After he had departed, Betsy looked at Rosalind; her rosy mouth made a small oval.

“What did I do to him?” she asked.

“He’s spiked,” nodded the latter. “I’m spiked myself, but if ever you see me as solemn about it as Barry is, why, kick my shins, dear, and accept gratitude in advance.”

Then she turned to shake hands with Coltfoot, who came sauntering up, hat in hand.

“Hello, old top,” she said. “You’re half an hour late, but I’d wait a lifetime for anybody who resembles you. Come on in and see Betsy cut up on the scr-r-r-een!”

Since the departure of Eris, Annan’s appetite had become an increasing source of worry to Mrs. Sniffen.

That evening he left most of his dinner untouched. When he had been writing all day he often did that. But he had done no writing for days.

To Mrs. Sniffen’s fears and remonstrances he turned a deaf ear, denying that he was not perfectly well.

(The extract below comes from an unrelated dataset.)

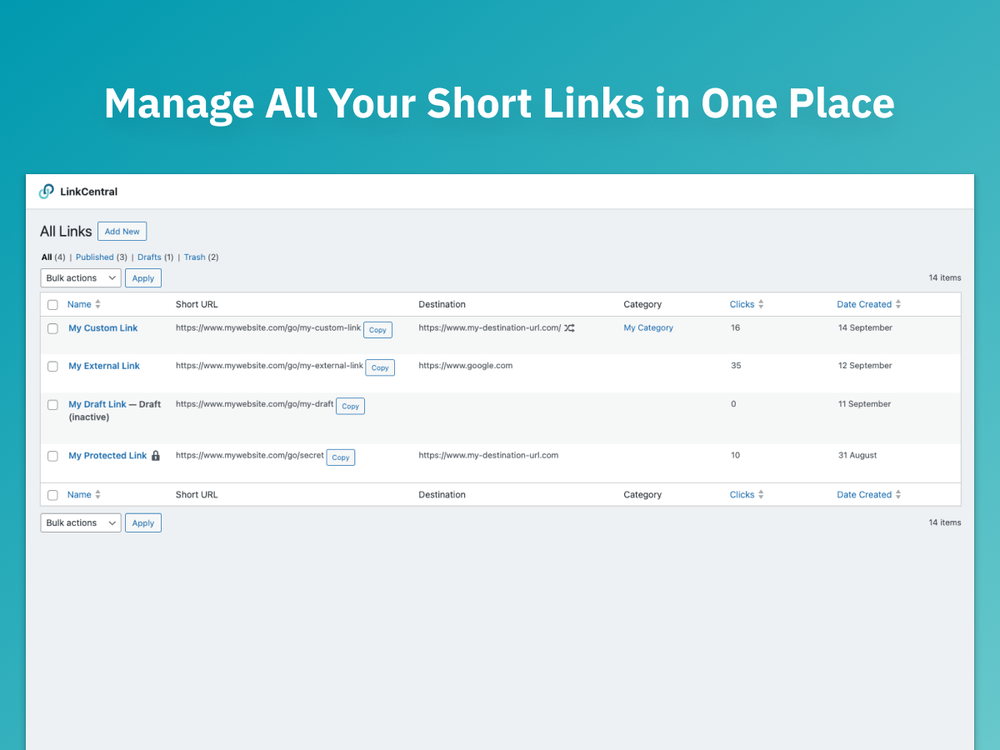Apply the selected bulk action
This screenshot has width=1000, height=750.
click(143, 277)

“When does the last mail arrive?” he asked. He asked her this every evening, now, and she always instructed him, but he seemed to forget.

He went upstairs to his study, dropped onto the lounge, lighted a pipe. What else was he to do—with the main-spring broken.

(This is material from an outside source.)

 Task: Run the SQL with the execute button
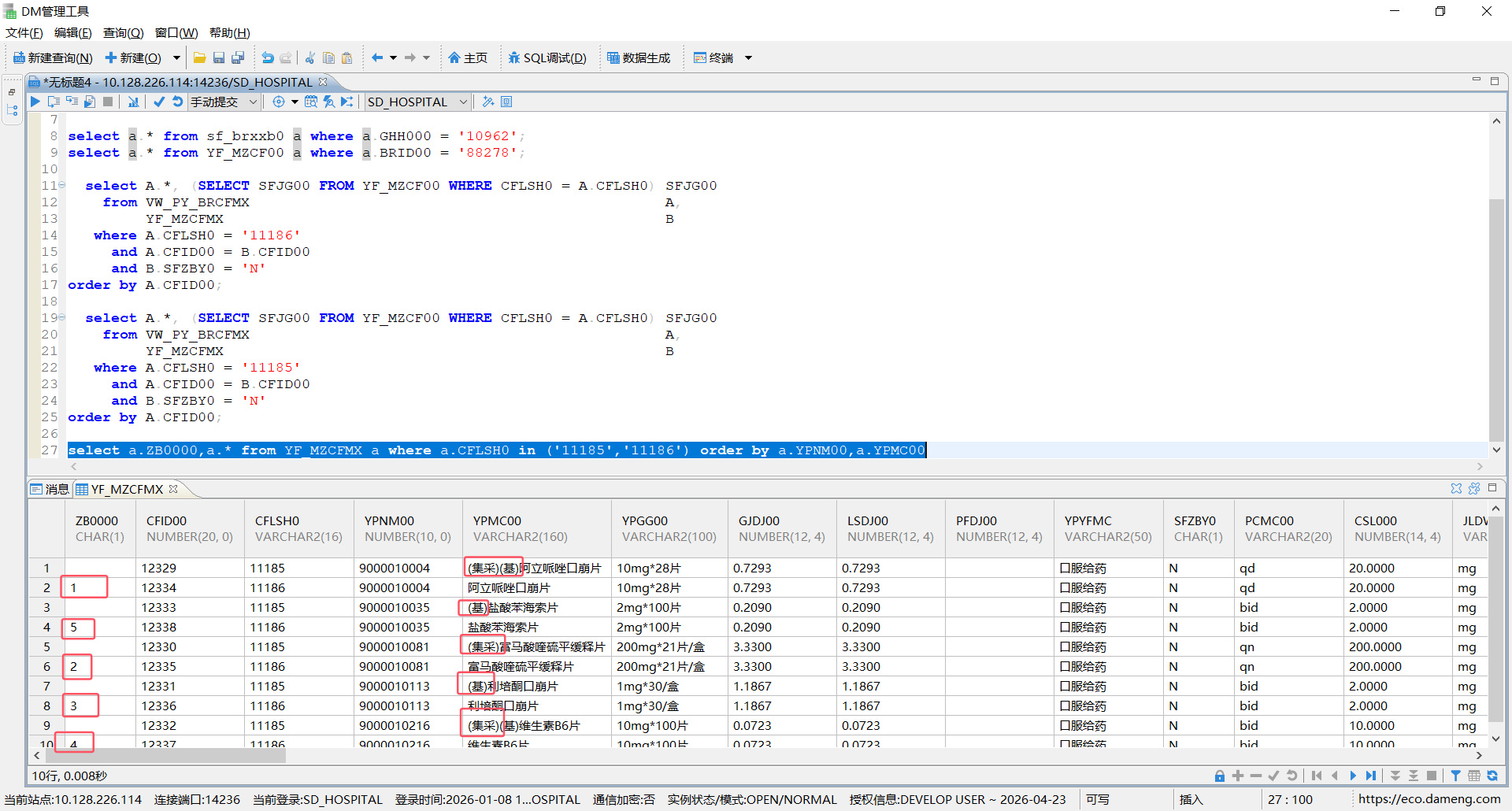click(35, 102)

He didn’t want to work. He didn’t intend to do any more writing, anyway, without the close coöperation of Eris. Something, evidently, was the matter with his work and he was certain that she was capable of telling him what it was. He knew that he was going to take a new view of things in general, but he wanted her to point it out. He wanted to start right; and be kept on the track for a while until accustomed.

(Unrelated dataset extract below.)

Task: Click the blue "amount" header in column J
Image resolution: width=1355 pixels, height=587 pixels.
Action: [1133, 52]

That, insensibly, he had become dependent upon the mind of another person, did not occur to him. At least not definitely.

He realised that the world meant Eris, and that without Eris he had no other interest in the world, now.

And, to this man who never before had evinced any interest in the world except as it concerned himself, it did not seem odd that every vital principle in him now surged around and enveloped this girl. The girl he had found asleep in a public park.

Wherever he went, whatever he was doing, his mind was on her. Not selfishly; although a deep instinct was always telling him that whatever real work he ever was to do would come through her.

Nor did he seem to think it odd that his personal ambition now remained in abeyance. Fluency, too, seemed to have departed: nimble mind and facile pen, the careless arrogance of youth and power, the almost effortless ability, flippant juggling with phrase and word, and the gay contempt for the emotion with which his audience responded when he tossed up the letters of the alphabet and let them fall into words—all these seem to have died.

Without analysing it he was feeling already the tension of a new gravity in his character. It came, perhaps, from the constant presence of an unknown god—the one that always seemed to be waiting at the elbow of Eris—waiting to be recognized before speaking. The god with a thousand faces whose name is Truth.

He appeared to be on friendly terms with Eris. But Annan had not yet become familiar with his faces.